L'activité de Bonaparte dans cette campagne fui réellement surprenante. Dès le début, il jugea les avantages qu'allaient lui donner les premières fautes que firent les Autrichiens, et il prévit son succès. Vers le milieu d'octobre, il écrivait à sa femme: «Rassure-toi, je te promets la campagne la plus courte et la plus brillante.»

À Wertingen, notre cavalerie eut un avantage sur l'ennemi, M. de Nansouty s'y distingua. Une autre affaire brillante eut lieu à Günzbourg, et bientôt les Autrichiens reculèrent de partout.

L'armée s'animait de plus en plus, et paraissait compter pour rien les rigueurs de la saison qui s'avançait. Prêt à livrer bataille, l'empereur haranguait ses soldats sur le pont du Lech, au milieu d'une neige qui tombait abondamment: «Mais, disait le bulletin, ses paroles étaient de flamme, et le soldat oubliait ses privations.» Le bulletin se terminait par ces paroles prophétiques: «Les destinées de la campagne sont fixées[22]

[Note 22: ][(retour) ] Voici le texte même du cinquième bulletin de la grande armée: «Augsbourg, 20 vendémiaire an XIV (12 octobre 1805). L'empereur était sur le pont du Lech lorsque le corps d'armée du général Marmont a défilé. Il a fait former en cercle chaque régiment, leur a parlé de la situation de l'ennemi, de l'imminence d'une grande bataille, et de la confiance qu'il avait en eux. Cette harangue avait lieu par un temps affreux. Il tombait une neige abondante, et la troupe avait de la boue jusqu'aux genoux et éprouvait un froid assez vif, mais les paroles de l'empereur étaient de flamme; en l'écoutant, le soldat oubliait ses fatigues et ses privations, et était impatient de voir arriver l'heure du combat. Jamais plus d'événements ne se décideront en moins de temps. Avant quinze jours les destins de la campagne et des armées autrichiennes et russes seront fixés.» (P. R.)

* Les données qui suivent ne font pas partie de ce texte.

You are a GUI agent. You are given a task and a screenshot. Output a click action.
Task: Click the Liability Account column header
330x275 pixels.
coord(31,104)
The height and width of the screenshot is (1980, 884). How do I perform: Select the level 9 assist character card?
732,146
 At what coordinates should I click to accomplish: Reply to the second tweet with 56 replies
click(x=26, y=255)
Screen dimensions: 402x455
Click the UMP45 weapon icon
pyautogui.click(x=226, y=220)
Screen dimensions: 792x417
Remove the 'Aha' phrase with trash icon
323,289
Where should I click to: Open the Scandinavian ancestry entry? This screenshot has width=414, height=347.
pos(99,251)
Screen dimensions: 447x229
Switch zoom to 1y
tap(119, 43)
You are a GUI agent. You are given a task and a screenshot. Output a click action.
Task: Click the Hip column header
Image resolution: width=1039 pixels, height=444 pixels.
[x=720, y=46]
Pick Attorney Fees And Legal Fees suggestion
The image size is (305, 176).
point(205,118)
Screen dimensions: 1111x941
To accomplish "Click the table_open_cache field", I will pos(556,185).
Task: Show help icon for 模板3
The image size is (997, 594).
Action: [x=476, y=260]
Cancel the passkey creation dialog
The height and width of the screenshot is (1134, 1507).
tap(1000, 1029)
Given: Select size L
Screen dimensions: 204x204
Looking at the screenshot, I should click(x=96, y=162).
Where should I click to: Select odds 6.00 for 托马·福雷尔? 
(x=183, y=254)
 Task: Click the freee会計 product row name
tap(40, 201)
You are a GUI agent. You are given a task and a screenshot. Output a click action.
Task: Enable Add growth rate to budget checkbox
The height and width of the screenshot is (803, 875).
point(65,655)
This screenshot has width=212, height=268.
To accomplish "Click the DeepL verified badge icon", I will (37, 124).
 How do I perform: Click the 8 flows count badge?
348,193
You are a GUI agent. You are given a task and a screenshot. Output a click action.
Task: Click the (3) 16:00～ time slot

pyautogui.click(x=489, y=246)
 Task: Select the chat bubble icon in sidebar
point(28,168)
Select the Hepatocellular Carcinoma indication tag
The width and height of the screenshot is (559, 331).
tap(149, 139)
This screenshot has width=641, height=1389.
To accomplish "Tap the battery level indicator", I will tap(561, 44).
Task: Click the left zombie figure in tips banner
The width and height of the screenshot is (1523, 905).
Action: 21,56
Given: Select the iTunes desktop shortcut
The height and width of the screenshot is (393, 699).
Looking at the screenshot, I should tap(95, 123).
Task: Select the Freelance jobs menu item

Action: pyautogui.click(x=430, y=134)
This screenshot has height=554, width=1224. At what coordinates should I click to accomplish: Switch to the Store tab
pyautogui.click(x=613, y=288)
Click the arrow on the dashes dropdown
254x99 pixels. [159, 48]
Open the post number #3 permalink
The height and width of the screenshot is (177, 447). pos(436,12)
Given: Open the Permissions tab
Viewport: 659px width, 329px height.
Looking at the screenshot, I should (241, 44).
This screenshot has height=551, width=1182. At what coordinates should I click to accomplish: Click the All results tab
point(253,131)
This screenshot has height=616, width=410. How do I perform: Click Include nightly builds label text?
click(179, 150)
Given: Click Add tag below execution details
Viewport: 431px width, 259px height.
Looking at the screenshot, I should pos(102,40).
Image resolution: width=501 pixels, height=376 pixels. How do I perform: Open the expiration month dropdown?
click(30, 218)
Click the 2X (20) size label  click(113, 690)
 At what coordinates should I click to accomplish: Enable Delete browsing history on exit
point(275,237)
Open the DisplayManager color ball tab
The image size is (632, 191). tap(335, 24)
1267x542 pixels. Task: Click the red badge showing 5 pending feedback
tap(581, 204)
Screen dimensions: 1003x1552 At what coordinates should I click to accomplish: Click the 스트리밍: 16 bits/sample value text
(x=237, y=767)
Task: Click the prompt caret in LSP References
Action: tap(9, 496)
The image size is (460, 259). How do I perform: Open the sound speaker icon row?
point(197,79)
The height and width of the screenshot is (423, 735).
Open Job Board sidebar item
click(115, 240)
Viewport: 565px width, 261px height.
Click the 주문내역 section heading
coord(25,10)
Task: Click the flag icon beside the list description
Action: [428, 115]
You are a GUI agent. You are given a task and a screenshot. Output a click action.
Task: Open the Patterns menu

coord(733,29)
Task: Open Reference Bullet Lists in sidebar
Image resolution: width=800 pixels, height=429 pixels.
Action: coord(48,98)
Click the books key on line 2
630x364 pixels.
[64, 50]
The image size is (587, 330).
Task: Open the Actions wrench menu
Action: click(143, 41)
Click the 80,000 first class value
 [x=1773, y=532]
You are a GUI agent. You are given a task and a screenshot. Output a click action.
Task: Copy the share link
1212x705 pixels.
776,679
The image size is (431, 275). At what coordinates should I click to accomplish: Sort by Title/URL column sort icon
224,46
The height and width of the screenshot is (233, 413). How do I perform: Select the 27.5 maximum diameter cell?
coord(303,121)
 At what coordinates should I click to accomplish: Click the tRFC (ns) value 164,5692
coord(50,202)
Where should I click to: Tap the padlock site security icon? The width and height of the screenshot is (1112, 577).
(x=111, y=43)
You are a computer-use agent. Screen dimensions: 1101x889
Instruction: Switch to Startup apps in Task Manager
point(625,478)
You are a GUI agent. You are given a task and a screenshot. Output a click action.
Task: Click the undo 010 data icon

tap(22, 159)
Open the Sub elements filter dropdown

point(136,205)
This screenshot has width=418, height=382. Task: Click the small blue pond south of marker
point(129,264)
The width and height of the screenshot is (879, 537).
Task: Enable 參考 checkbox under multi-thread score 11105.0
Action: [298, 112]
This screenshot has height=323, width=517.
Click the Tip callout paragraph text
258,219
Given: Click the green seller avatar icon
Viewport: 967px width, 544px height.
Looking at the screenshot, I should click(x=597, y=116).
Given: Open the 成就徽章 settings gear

La prise d'Ulm et la capitulation de son énorme garnison achevèrent de frapper l'Allemagne de surprise et de terreur, et commencèrent à imposer silence aux propos factieux que la surveillance de la police avait assez de peine à contenir à Paris. Il est difficile d'empêcher les Français de se ranger du parti de la gloire, et nous commençâmes à prendre part à celle dont se couvraient nos armées. Mais la gêne d'argent se faisait sentir toujours d'une manière pénible, le commerce souffrait, les spectacles étaient déserts; on remarquait l'accroissement de la misère, et on se soutenait seulement par l'espoir qu'une si brillante campagne devait être suivie d'une prompte paix.

Après la prise d'Ulm, l'empereur dicta lui-même cette phrase du bulletin: «On peut faire en deux mots l'éloge de l'armée: elle est digne de son chef[23].» Il écrivit au Sénat, en lui envoyant les drapeaux pris sur l'ennemi, et en lui annonçant que l'électeur était rentré dans sa capitale; et on publia aussi ses lettres aux évêques pour leur demander de remercier Dieu de nos succès.

[Note 23: ][(retour) ] Cette phrase se trouve en effet dans le sixième bulletin de la grande armée, daté d'Elchingen, le 26 vendémiaire an XIV (18 octobre 1805). (P. R)

Dès le commencement de la campagne, il avait été fait des mandements dans chaque métropole pour justifier cette nouvelle guerre, et encourager les conscrits à marcher promptement où ils étaient appelés. Les évêques recommencèrent de nouveau, et ils épuisèrent les citations de l'Écriture pour démontrer que l'empereur était protégé par le Dieu des armées[24].

Joseph Bonaparte avait porté la lettre de son frère au Sénat. Le Sénat décréta qu'une adresse de félicitations serait portée, en réponse, au quartier général par un certain nombre de ses membres.

[Note 24: ][(retour) ] L'extrême complaisance que mettait le clergé à satisfaire l'empereur ne suffisait pas encore à celui-ci, si l'on en juge par cette lettre qu'il écrivait à Fouché, pendant cette campagne, le 4 nivôse an XIV (25 décembre 1805). «Je vois des difficultés au sujet de la lecture des bulletins dans les églises; je ne trouve point cette lecture convenable. Elle n'est propre qu'à donner plus d'importance aux prêtres qu'ils ne doivent en avoir; car cela leur donne le droit de commenter, et, quand il y aura de mauvaises nouvelles, ils ne manqueront pas de les commenter. Voilà comme on n'est jamais dans des principes exacts: tantôt on ne veut point de prêtres, tantôt on en veut trop; il faut laisser tomber cela. M. Portalis a eu très tort d'écrire sa lettre, sans savoir si c'était mon intention.» (P. R.)